Arthur pushed. He tried with all his might, flexing every muscle in his body to change the future he’d seen.

In his bedroom, a slight breeze began to blow.  Posters on the wall fluttered gently.  A paper that was sitting on his desk floated to the ground.  Arthur, lying on the ground, felt his hair wave, gently. He was almost entirely unaware of this at first.

Grandpa’s shoulders began to quake.  His arms locked up and his eyes rolled back in his head.  His body jerked and with it, the steering wheel turned. His head rocked forward, cracking on the steering wheel and then he fell over sideways onto the bench seat of the Buick.

The wind in Arthur’s bedroom gathered intensity and began whipping everything into a room-sized cyclone.

Arthur screamed.

The posters were ripped from the wall. The quilt from his bed. Books were picked up from the floor and thrown around the room.

Grandpa’s car, careening driverless down the interstate began to change lanes, and that was the last Arthur could see.  His attention was fully back in his bedroom where almost all of his possessions were being blown around in a cataclysmic fury.

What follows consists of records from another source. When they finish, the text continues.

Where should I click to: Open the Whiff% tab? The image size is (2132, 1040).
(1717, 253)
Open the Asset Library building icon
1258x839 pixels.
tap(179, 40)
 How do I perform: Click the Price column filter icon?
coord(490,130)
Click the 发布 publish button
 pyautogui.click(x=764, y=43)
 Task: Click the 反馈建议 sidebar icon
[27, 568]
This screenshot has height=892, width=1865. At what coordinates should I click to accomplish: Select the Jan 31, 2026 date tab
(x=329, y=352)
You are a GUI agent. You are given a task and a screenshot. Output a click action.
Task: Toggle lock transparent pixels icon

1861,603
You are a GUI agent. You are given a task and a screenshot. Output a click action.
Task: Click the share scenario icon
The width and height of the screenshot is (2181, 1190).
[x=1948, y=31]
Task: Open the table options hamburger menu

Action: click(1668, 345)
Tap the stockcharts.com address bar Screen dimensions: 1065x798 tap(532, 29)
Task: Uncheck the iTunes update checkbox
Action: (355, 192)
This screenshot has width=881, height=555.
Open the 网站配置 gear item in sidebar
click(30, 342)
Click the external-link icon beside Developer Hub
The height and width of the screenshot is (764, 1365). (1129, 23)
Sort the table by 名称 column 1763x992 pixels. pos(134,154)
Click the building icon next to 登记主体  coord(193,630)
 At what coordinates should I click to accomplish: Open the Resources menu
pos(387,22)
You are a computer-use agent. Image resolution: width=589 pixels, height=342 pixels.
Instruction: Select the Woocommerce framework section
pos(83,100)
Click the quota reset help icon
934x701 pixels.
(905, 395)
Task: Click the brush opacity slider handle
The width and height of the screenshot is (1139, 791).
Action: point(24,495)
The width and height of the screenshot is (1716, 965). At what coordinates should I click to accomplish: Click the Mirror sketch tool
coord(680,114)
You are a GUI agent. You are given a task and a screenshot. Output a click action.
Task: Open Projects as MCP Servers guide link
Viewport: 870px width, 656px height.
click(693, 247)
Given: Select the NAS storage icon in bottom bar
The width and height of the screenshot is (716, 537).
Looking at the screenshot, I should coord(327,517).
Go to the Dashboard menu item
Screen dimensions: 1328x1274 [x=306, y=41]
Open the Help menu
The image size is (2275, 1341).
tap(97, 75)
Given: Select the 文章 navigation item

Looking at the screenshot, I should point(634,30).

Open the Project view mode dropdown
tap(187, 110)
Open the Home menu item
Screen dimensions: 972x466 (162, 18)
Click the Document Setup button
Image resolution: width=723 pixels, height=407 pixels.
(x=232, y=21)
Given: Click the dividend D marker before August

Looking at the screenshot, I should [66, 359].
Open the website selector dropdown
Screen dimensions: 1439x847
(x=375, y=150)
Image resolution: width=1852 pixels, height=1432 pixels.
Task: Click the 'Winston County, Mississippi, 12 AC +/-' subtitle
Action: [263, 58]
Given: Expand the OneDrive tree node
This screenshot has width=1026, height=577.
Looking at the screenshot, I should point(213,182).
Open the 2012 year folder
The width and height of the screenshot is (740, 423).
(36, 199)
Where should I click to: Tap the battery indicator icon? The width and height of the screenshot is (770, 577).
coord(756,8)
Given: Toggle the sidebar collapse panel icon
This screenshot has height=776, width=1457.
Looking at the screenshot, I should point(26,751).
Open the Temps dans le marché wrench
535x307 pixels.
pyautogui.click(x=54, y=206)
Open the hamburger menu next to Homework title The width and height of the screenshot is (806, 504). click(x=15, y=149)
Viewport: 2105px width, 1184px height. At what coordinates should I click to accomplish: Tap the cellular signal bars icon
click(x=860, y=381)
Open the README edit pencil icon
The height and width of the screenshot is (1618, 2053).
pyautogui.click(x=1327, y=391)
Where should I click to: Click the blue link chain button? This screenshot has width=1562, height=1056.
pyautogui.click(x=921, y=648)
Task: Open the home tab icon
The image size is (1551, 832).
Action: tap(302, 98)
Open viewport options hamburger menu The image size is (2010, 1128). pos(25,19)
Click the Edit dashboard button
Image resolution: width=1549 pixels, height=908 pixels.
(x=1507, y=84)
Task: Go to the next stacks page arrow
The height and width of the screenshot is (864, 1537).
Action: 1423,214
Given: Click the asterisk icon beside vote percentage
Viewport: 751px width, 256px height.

Then, before him, a dark, inky spot appeared, floating in the air. It seemed liquid, it pulsated and bobbed, and grew.

More of the dark oily clouds appeared, tiny at first, like stars blinking into existence in the night sky, and those too began to grow.  They did not appear to be affected by the wind.

Arthur had that now-familiar sickening sense that this had all happened before.  As insane as that was, he felt like he was living out something he’d lived some other day, wind and ink spots and everything.

The spots grew and elongated until they were the size and shape of small humans.  There were four of them.

The wind stopped and everything that was being thrown around in the bedroom fell to the floor, some of the papers floating gently down in silence.

The newcomers spoke then to Arthur directly.

Their voices were an unintelligible fuzz, the garble of a dead radio station. It didn’t even sound like words to Arthur… Just noise.

But somehow, as he had all along, he understood.

Thank you, human.

Arthur did not respond.  Thank you for what?

We are sorry for your loss of the other human.  We could tell how much you admired them.

“Grandpa?” Arthur’s voice was weak and ragged.

We needed to get through, you see… Our world–

Our old world, Another of the creatures said.

Indeed. We needed a new home, and this one seems most suitable for us.

“What happened to Grandpa!” Arthur cried.

You saw it did you not? He had a seizure and crashed his vehicle.

“Why? What? No!”

You did keep him alive a few days longer than he should have lived you know. You should be happy!

“He’s dead?” Arthur fell to his knees.  He felt like he was going to be sick.

This human does not seem very intelligent.

It does not.

Let us hope they are not all so useless as this one.  We need some that can actually follow orders.

No matter, he had enough focus to give us the power to get through.

You think any of the others have made it yet?

Probably. Let us go and see.

And with that, the inky creatures left the room, floating right through the wall out of the house.